All the evidence states clearly that chemtrails, or contrails, are not a depopulation scheme. Although 10,000 deaths are directly attributed to jet exhaust each year, global population has steadily risen since the first jet flights and ever since. Each year diarrhea kills around 760,000 children under five, just saying.

What if we removed the “intent” Straw-man and take a discerning look at the facts about these unique jet-made clouds?

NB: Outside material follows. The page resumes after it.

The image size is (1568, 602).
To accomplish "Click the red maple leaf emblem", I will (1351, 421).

On the Wikipedia article there is a section titled “Contrails as chemtrails” but no mention or link to the much lengthier “Environmental Impact of Aviation” page. Furthermore, if you image search the term “chemtrails” do you know what you get? Pictures of contrails, big ugly contrails. The only difference is the word you choose to call these clouds, so let’s explore our options:

Chemtrails
Contrails
Persistent Contrails
Contrail Cirrus
Aviation Induced Cloudiness (AIC)
Aviation Induced Cirrus
Induced Cirrus Cloudiness
Jet produced cloud cover
Artificial Cloud
Global Dimming? 

So many terms, so little time.

If chemtrails are contrails, and contrails are chemtrails, is this all some sort of semantic ninjitsu

The answer is Yes.

Here is the real conspiracy: Contrails are really screwing up the atmosphere, trapping heat, possibly exacerbating drought conditions under high traffic corridors, and the “aviation industry” does not want you, or anyone else, to know the facts. Even worse, by 2050 ground-based astronomy may be a thing of the past due to jet produced cloud cover, and that may be the tip of a very big iceberg. What will Solar Energy do to combat these clouded skies?

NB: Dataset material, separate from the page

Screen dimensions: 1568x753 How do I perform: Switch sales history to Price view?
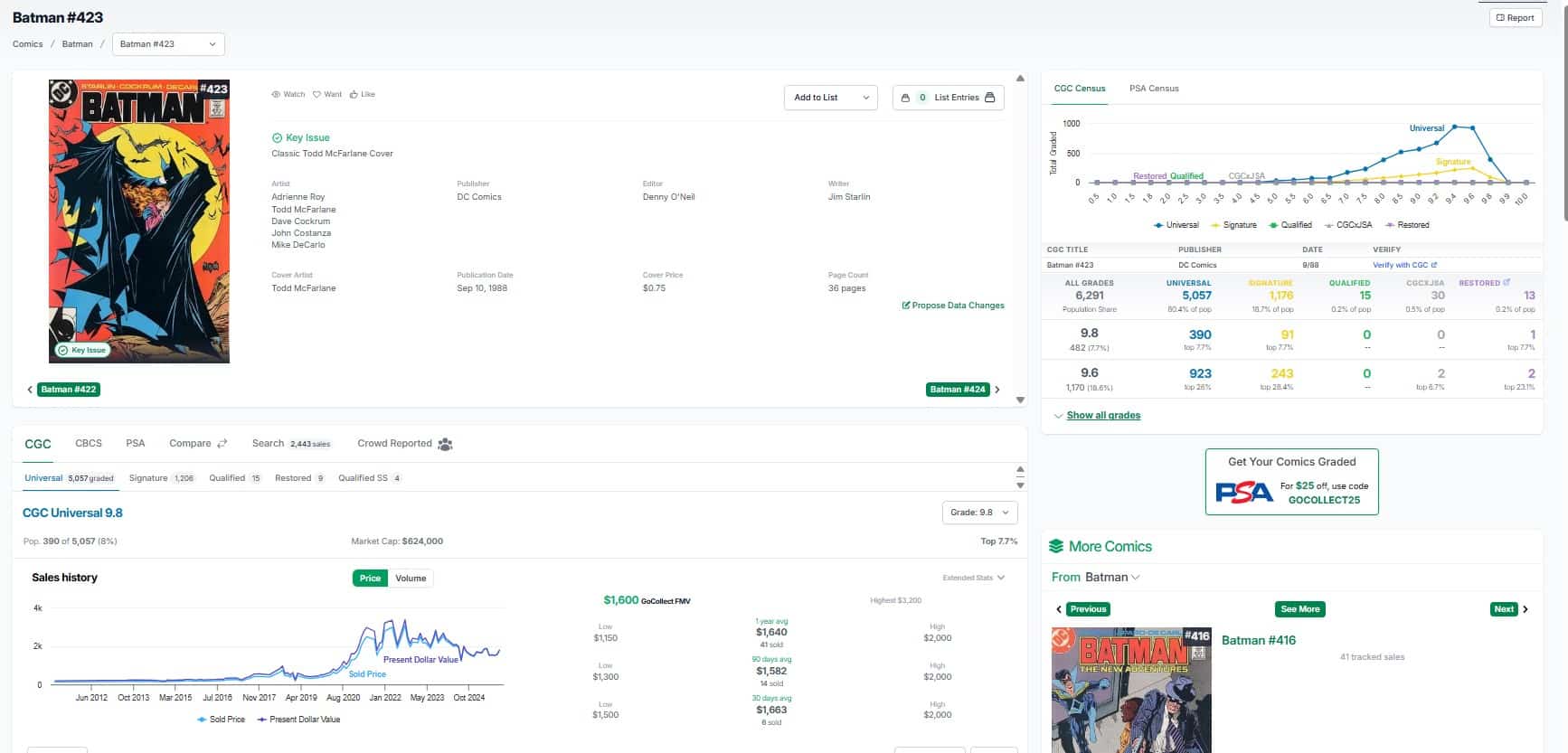370,579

Here is a timeline that will open your eyes to the real Contrail Conundrum, the circumvention of international law and regulation to geoengineer our skies using contrails and sulfur-doped fuels, and the hell we will pay if the plans to use biofuels and Pepto-bismol for Contrail-Control come to pass.

The truth is scarier than fiction.

I will be presenting this information to the EPA at a hearing August 11, 2015

The Shady History of Jet Trails

THOSE WHO FORGET THE PAST ARE DOOMED TO REPEAT IT!

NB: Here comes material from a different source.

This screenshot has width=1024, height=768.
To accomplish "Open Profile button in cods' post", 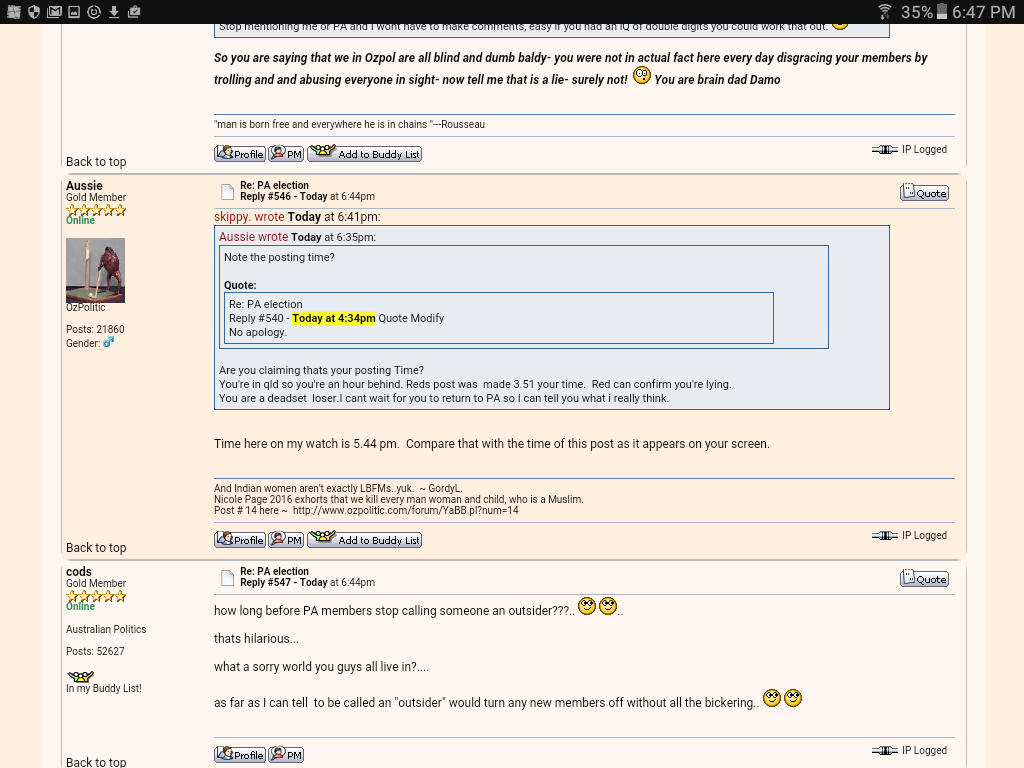I will click(x=240, y=755).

This extensive list will open your eyes to all things that shall not be mentioned by chemtrail believer nor debunker, nonetheless, these are facts:

April 6, 1948
First airliner with full jet power flown
July 27, 1949
First purpose-built jet airliner takes flight
December 6, 1958

“As you know our entire economy is dependent upon tourist trade, which is predicated on our bright sunshine and warm climate.

Recently our sky has resembled a mob of exuberant sky riders performing an aerial circus.

The ‘contrails’ are breaking down into a haze and creating a cloud-like appearance in the sky.

The Air Force, so far, is flabbergasted.”





December 1968


Jets Increase Clouds

Reid A. Bryson said that jet aircraft contrails were one of the more recent types of cirrus clouds, which are comprised of ice crystals at high altitude.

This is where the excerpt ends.